2024-12-01
10 min read

Serverless Architecture: The Hard Lessons

Everyone told us not to use serverless for a production startup. We did it anyway. Here is what broke, and how we fixed it.

AWSServerlessArchitecture

Serverless Architecture: The Hard Lessons

When I started building ReachGig, I made a bet on serverless architecture that many people told me was stupid.

"Serverless is for toy apps," they said. "You'll hit cold starts." "Vendor lock-in will kill you."

They weren't entirely wrong. But neither were we.

Eighteen months later, our AWS serverless stack was handling thousands of users with 99.8% uptime, and our infrastructure bill was a fraction of what a traditional EC2 cluster would have cost. But getting there wasn't a straight line. We hit walls. We had APIs meant to be fast that took 3 seconds to load. We had debugging sessions that made me question my career choices.

Here is the honest breakdown of how we built a production-grade serverless platform, including the stuff that sucked and how we fixed it.

Why We Took the Risk

The decision wasn't about hype. It was about survival.

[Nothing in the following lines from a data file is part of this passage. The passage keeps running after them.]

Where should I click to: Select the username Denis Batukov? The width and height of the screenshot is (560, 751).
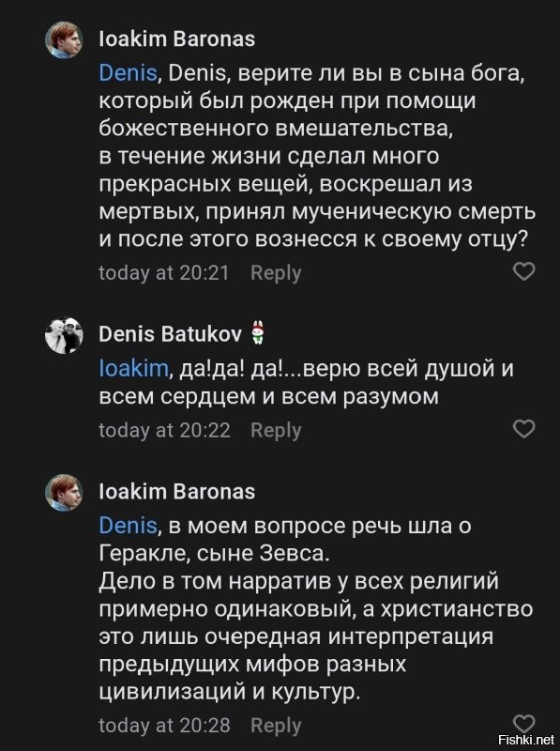point(166,330)
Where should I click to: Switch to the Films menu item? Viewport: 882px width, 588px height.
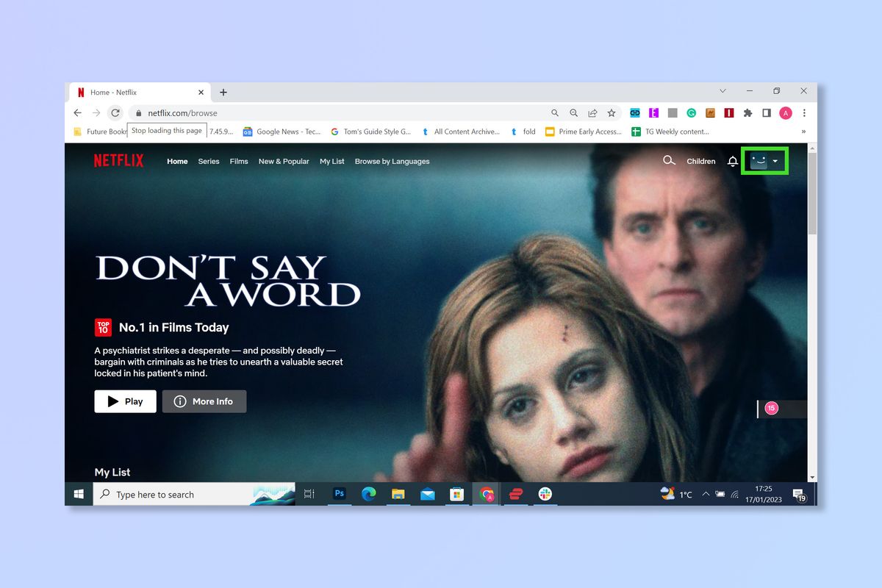tap(239, 161)
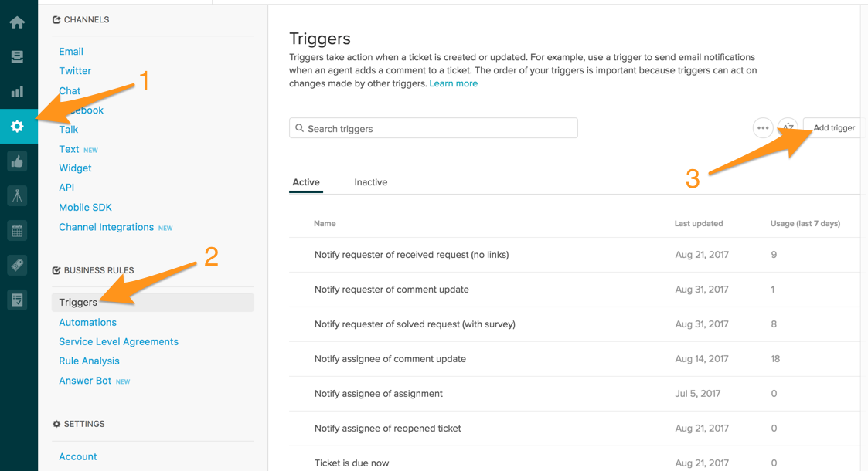This screenshot has width=868, height=471.
Task: Select the Active tab
Action: point(306,182)
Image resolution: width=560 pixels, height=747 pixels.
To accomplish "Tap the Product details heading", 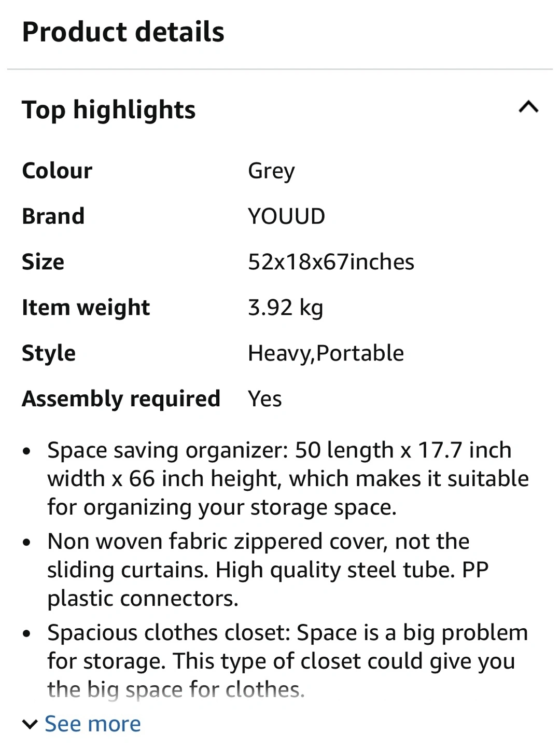I will [x=123, y=32].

  1. I was the only DevOps engineer. I didn't have time to patch servers or manage Kubernetes clusters. I needed to write feature code.
  2. We were broke. Paying for idle EC2 instances at 3 AM when nobody was using the app was not an option.
  3. Spiky Traffic. We needed to scale from 0 to 1000 and back to 0 in minutes without me waking up to adjust an auto-scaling group.

My 'Frankenstein' Stack

We didn't just use Lambda. We used the whole AWS toy box.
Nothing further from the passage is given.